▶ **The task**: Would you print the material exactly, starting at its first line and ending at the line holding "Columns overzicht (207, 2106)"?

▶ **Material for this task**:
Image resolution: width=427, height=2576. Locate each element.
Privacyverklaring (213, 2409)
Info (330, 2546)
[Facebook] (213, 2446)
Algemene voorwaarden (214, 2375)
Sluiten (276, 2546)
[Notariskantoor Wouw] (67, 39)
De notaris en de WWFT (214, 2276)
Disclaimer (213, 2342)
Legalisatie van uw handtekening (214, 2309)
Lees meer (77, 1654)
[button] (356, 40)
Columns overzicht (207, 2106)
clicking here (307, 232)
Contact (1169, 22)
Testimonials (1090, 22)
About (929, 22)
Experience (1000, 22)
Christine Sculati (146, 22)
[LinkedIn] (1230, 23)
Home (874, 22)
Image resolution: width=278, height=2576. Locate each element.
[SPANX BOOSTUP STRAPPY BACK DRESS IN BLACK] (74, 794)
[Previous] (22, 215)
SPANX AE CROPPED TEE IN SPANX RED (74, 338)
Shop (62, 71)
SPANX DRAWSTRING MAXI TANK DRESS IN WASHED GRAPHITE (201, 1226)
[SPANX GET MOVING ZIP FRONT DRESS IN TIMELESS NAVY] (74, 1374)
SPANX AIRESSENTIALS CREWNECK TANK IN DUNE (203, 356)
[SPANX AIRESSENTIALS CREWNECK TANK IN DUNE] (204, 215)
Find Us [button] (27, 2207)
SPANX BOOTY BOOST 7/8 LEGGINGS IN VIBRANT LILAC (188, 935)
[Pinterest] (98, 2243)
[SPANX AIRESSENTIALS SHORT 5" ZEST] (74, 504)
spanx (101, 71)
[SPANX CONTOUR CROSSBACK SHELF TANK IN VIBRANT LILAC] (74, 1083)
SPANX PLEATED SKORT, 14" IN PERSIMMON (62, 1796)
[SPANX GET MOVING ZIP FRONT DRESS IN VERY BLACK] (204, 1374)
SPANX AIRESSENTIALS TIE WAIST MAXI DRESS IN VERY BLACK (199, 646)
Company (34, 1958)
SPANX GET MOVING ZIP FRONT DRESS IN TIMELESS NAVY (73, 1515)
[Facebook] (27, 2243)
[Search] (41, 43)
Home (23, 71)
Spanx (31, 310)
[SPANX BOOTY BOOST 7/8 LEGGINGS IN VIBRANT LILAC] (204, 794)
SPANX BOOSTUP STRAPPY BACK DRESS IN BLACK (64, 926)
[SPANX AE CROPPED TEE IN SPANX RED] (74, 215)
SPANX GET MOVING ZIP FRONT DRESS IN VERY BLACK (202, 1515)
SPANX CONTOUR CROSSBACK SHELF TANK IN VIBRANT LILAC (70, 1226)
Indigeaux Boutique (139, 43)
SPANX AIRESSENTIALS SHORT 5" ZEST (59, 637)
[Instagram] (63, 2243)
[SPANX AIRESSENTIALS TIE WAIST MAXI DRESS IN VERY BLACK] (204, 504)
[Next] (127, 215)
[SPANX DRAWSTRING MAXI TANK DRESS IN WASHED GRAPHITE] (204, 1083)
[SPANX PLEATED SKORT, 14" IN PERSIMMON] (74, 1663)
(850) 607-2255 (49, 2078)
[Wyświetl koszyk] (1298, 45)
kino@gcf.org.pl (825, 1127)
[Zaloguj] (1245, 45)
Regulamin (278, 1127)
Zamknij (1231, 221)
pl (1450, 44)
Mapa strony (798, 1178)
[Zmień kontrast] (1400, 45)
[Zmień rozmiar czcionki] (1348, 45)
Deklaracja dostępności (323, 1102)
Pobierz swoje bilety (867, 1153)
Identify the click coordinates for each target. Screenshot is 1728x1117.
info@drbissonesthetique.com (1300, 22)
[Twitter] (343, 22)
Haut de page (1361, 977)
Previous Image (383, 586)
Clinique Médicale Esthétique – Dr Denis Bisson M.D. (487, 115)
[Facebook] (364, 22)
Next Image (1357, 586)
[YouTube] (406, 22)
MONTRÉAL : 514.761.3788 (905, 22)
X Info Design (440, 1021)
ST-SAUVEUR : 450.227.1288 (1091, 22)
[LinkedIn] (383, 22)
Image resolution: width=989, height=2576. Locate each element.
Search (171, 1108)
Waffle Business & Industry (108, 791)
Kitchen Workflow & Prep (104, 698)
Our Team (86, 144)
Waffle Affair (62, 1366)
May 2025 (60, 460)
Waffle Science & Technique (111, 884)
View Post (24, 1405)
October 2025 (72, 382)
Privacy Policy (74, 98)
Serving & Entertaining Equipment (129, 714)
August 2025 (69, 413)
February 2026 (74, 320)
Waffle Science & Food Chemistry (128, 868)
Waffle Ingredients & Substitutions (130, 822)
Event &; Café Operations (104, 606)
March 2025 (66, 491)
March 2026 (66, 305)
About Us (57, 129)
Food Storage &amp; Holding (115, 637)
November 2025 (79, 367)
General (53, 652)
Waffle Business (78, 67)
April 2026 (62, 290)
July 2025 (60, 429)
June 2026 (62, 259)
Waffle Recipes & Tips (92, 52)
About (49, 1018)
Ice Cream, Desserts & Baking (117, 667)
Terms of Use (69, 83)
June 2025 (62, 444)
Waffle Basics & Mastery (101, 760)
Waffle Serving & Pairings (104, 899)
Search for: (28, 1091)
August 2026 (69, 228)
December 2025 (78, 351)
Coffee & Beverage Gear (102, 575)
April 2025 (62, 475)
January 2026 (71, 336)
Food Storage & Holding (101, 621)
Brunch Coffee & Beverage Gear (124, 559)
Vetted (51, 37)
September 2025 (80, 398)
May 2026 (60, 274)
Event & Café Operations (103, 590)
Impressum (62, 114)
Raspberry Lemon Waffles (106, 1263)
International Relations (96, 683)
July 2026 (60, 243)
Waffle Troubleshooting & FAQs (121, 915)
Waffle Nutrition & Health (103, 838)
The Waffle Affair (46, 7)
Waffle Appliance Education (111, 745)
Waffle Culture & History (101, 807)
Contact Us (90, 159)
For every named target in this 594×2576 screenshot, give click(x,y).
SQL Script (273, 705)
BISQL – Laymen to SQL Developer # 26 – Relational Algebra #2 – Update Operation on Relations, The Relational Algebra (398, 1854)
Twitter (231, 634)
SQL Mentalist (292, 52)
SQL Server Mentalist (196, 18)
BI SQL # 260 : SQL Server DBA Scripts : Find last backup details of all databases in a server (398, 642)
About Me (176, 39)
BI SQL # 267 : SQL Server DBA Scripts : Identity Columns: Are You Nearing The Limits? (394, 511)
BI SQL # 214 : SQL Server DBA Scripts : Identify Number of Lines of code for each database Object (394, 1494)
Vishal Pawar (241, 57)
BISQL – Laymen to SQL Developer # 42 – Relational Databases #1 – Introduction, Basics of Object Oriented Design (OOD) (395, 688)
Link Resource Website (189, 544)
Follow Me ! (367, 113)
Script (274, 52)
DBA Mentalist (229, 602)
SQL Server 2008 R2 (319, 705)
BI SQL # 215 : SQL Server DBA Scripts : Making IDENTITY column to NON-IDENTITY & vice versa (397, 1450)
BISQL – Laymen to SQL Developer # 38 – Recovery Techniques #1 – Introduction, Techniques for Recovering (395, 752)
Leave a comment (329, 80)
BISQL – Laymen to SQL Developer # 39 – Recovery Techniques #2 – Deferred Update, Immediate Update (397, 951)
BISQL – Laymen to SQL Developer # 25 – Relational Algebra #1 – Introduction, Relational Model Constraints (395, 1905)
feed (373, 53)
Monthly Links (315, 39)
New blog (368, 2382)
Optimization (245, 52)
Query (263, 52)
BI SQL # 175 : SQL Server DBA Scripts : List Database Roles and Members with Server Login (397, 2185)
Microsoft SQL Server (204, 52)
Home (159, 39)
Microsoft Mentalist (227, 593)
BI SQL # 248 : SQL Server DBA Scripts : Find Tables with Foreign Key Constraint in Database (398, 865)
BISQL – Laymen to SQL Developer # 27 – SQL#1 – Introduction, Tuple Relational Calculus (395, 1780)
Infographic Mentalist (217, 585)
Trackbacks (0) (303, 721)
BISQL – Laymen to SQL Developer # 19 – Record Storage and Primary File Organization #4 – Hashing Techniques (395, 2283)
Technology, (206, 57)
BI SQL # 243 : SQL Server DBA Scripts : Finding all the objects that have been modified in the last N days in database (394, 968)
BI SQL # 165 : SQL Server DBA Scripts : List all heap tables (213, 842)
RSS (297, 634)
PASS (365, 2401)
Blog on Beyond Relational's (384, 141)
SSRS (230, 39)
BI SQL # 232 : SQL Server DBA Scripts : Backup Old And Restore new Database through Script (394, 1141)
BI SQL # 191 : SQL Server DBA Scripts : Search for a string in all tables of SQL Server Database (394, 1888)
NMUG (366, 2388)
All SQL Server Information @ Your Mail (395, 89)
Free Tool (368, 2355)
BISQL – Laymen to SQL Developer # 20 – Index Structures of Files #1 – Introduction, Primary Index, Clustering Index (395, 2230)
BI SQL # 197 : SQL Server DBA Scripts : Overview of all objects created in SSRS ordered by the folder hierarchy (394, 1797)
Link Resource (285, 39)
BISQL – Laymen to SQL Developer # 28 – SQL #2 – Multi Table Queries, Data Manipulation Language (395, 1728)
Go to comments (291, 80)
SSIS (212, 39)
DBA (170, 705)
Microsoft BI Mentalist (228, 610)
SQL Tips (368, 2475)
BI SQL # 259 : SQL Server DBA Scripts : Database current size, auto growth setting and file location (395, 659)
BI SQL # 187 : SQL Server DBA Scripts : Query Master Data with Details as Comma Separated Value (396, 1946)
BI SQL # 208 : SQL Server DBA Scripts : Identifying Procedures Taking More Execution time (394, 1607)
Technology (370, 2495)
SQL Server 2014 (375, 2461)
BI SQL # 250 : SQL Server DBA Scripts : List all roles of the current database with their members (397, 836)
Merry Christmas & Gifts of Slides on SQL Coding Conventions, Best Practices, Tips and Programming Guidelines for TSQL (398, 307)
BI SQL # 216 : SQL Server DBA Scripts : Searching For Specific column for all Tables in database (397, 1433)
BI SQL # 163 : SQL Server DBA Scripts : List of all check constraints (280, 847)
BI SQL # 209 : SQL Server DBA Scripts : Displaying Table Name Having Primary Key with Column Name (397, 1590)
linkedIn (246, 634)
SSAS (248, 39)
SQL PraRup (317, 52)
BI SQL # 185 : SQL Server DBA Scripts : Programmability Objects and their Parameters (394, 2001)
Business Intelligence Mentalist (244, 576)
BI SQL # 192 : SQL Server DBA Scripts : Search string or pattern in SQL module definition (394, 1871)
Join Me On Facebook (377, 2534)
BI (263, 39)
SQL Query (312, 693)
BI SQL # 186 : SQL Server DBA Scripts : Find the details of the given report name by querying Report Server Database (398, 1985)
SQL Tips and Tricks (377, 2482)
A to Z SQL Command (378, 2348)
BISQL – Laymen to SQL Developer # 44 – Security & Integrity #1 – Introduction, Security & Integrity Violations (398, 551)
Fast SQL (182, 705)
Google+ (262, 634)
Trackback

▶ **Your response**:
Image resolution: width=427, height=2576. Locate each element.
Privacyverklaring (213, 2409)
Info (330, 2546)
[Facebook] (213, 2446)
Algemene voorwaarden (214, 2375)
Sluiten (276, 2546)
[Notariskantoor Wouw] (67, 39)
De notaris en de WWFT (214, 2276)
Disclaimer (213, 2342)
Legalisatie van uw handtekening (214, 2309)
Lees meer (77, 1654)
[button] (356, 40)
Columns overzicht (207, 2106)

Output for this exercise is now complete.